Demand Side And Supply Side Economics – Russ Daggatt’s latest message is about whether the stimulus bill had a positive effect. His analysis is worth checking out…and expanding the link.
My view of things is more abstract. So let’s take a step back and examine how Democrats and Republicans are characterized by two completely different economic theories. Let’s start with Republicans who continue to resist allegiance to supply-side economics (SSE), a theory that George Bush Sr. once called “voodoo” and has now been a key conservative theme for three decades.
Demand Side And Supply Side Economics
The supply side believes that you can best stimulate economic activity by increasing the net wealth of the upper echelons of society—people and groups who do not need essential goods. Instead of spending it on direct “demand” purchases, these wealth owners invest any small wealth gains (say from tax cuts) into things that increase “supply” – factories, new businesses, goods and innovative services. Hence the name Supply-Side.
The Economy: The Supply Side Versus The Demand Side
Interestingly, the most famous proponent of this approach was Karl Marx, who argued that the capitalist class drives industrial development by reinvesting profits in its plants and equipment, thereby building society’s capital and means of production. In this respect, SSE is a purely Marxist theory.
Of course, Marx then looked further. He thought that there would be a final “completion” of this process of capital formation, a final stage when all the factories were ready – an image that now seems silly to us, since it must be able to update the product at high speed. (Therefore, capitalists will always be needed.) Still, it is rather unfortunate that SSE advocates will never recognize the fundamental root of their theory. They do not check their ideological ancestry. They do not try, as Marx did, to extrapolate where their recipe might continue.
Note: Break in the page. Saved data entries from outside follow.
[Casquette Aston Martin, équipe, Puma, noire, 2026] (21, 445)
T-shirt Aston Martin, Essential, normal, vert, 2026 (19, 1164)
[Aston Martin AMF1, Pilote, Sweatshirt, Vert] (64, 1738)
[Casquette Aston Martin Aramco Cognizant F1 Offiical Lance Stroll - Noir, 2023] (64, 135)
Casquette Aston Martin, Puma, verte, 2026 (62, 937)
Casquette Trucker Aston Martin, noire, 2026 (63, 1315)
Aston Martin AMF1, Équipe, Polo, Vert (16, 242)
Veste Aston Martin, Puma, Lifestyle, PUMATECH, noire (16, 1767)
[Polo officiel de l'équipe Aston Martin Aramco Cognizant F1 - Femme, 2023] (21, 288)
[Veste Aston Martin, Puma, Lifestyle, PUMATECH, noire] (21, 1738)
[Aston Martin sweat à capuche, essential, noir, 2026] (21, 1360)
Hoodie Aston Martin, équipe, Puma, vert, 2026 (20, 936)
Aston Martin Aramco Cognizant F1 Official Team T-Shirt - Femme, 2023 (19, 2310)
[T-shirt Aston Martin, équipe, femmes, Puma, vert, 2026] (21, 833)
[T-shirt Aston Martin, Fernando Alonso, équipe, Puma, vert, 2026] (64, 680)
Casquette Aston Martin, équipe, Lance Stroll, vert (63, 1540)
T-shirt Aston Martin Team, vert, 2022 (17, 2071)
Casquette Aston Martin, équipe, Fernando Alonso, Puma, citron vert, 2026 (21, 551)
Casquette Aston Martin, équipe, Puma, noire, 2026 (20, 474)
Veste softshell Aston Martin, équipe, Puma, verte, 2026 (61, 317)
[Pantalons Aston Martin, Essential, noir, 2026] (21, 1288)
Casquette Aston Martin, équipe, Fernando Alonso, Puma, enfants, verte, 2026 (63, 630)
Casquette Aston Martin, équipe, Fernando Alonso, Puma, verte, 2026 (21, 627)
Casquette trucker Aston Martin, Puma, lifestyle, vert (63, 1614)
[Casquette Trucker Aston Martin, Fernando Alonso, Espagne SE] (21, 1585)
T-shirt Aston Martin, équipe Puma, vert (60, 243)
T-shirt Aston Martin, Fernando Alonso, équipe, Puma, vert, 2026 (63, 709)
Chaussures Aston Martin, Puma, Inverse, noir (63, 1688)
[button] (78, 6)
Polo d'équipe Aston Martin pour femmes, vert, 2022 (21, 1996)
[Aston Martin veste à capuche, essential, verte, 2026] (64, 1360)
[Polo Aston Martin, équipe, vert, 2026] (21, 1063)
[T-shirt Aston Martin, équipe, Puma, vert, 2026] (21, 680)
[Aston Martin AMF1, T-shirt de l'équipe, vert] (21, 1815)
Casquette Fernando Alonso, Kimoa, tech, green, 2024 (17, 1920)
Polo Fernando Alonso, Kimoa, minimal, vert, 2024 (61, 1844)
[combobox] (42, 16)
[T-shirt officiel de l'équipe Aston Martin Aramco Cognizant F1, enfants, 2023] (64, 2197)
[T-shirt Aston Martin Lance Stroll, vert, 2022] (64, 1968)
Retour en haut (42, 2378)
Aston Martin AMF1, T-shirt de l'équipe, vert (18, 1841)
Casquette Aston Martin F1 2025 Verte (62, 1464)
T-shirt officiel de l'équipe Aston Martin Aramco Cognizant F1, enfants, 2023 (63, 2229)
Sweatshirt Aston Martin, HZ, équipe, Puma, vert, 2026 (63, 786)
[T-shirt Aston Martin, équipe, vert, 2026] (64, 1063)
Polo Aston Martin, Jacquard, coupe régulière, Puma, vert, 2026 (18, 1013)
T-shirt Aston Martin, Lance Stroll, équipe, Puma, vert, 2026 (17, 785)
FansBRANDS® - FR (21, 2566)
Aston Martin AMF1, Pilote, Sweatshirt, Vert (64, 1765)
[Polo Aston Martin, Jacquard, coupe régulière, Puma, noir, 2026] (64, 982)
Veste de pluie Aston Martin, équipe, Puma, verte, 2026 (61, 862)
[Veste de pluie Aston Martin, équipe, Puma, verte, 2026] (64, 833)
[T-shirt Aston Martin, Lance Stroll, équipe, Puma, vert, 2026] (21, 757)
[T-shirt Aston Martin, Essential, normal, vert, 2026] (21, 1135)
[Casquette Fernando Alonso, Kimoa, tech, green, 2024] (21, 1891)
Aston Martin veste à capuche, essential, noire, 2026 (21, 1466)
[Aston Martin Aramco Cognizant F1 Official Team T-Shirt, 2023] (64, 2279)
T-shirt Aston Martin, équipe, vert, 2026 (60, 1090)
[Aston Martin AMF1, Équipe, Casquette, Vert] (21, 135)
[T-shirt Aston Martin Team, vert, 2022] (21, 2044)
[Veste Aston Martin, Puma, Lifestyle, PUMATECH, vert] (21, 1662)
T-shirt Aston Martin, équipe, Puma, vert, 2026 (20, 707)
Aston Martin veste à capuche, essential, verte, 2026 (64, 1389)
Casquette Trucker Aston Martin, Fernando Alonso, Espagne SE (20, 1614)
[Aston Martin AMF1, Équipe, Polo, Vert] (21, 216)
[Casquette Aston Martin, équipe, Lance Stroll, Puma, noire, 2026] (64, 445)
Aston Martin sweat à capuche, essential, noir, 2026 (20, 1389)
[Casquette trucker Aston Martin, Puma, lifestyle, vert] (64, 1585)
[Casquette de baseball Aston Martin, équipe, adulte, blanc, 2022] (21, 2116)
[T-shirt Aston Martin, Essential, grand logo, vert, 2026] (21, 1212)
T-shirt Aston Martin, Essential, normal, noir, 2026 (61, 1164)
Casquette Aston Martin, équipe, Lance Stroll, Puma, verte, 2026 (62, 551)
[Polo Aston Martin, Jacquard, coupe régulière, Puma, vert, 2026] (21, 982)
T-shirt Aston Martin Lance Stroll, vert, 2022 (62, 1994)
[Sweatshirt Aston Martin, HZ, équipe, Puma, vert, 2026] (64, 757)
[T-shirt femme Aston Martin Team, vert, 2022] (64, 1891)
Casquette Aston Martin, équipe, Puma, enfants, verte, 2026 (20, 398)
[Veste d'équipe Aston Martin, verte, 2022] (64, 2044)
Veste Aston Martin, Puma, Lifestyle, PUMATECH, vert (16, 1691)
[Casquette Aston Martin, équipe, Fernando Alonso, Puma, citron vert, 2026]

But let’s examine SSE’s key predictions. (All theories should make reliable predictions that are clear and testable.) For thirty years we have listened to supply-side enthusiasts predict that tax cuts on the rich will: 1) lead to direct investment of wealth, released in the capacity of “supply” for innovative production. goods and services. 2) stimulate so much new economic activity that even lower tax rates will bring in enough new revenue to offset any potential deficit resulting from tax cuts for the wealthy. 3) elimination of public debt, thereby resolving any conflict between revenue reduction and fiscal responsibility.
This lengthy explanation is necessary to understand why the credit deficit is now weighing on the Republican coalition. In the 1980s, 1990s and 1920s, the mantra was:
Supply Side Economics
If the federal budget is in deficit, cut taxes on the rich to fix that deficit. – if there is a surplus in the federal budget, cut taxes on the rich because it’s their money, not the government’s, and then there will be no rainy days. – reduce taxes on the rich in peacetime, because the government has a lower priority in peacetime. – he cut taxes on the rich during the war because… well, that didn’t even make sense with conservative logic. Indeed, it was the first time in US history that a clade of superwealth claimed a growing country, even though the country was in mortal danger.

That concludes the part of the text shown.